Créé initialement en 2017 à l’occasion du BAFTA Young Game Designers, Fractured Minds propose de se mettre dans la peau d’une personne souffrant de troubles mentaux. Un thème difficile et délicat, abordé ici par une jeune développeuse (âgée de 15 ans lors de la création), Emily Mitchell. Approchée par l’association Safe in our World et éditée par Wired Productions, le jeu est maintenant disponible sur plusieurs supports, dont la Switch. L’immersion est-elle convaincante? Votre dévoué serviteur est là pour vous donner sa propre opinion.

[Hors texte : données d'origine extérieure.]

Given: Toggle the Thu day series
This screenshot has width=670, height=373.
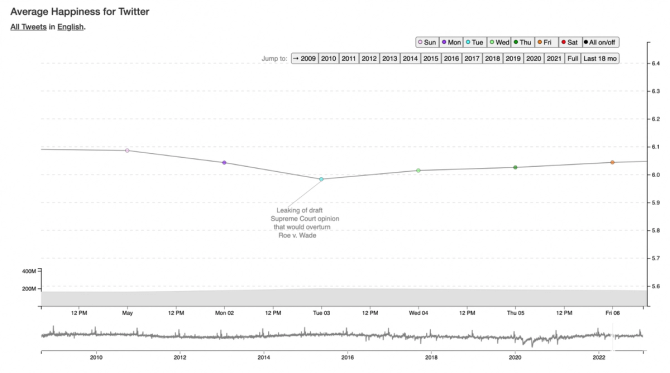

Tu parais soucieuse, Véronica…


Afin de nous plonger dans la vie douloureuse et torturée d’une personne souffrante, Fractured Minds nous emmène à travers six chapitres, présentant des situations plus ou moins abstraites, des scènes du quotidien, des cauchemars voire des hallucinations. Le titre utilise ce que l’on a maintenant l’habitude de voir lorsqu’un jeu-vidéo souhaite se montrer angoissant et c’est là le premier point faible du jeu. En effet, pour peu qu’on soit ne serait-ce qu’un peu habitué à ces artifices, c’est du vu et revu. Tout au long de l’aventure (extrêmement courte, mais nous y reviendrons plus tard), par exemple, vous rencontrerez un personnage ressemblant fortement au fameux SlenderMan, célèbre figure des Creepypasta. Changements de décor inattendus (mais prévisible), inscriptions sur les murs, apparitions soudaines… Il est visible que Fractured Minds souhaite installer un climat angoissant, inhospitalier. Honnêtement, sur le début, c’est relativement efficace. Seulement; l’immersion est rapidement rendue difficile et nous en arrivons au deuxième défaut , à savoir le gameplay. Fractured Minds est une aventure en vue à la première personne principalement orienté sur la narration et l’implication du joueur réside dans la résolution d’énigmes très simples n’ayant malheureusement pas toujours un grand rapport avec le trouble de notre avatar (ou bien chercher à cliquer sur le dos d’inconnus dans la rue est un symbole lourd de sens m’ayant échappé). Ces dernières pourraient être particulièrement abstraites, si seulement elles étaient divertissantes, mais elles ne parviennent même pas à être intrigantes. Les capacités de notre personnage sont réduites au strict minimum: se déplacer, changer l'angle de vue, et un bouton “d’action” permettant de saisir les objets, ouvrir des tiroirs, etc. Dans ce genre de jeu, il n’est pas nécessaire d’avoir davantage de commandes, mais la caméra s'avère être lente, très lente, rigide, et nous rappelle constamment que nous jouons à un jeu vidéo, ce qui ne favorise ni l’immersion ni l’empathie envers les personnes souffrantes.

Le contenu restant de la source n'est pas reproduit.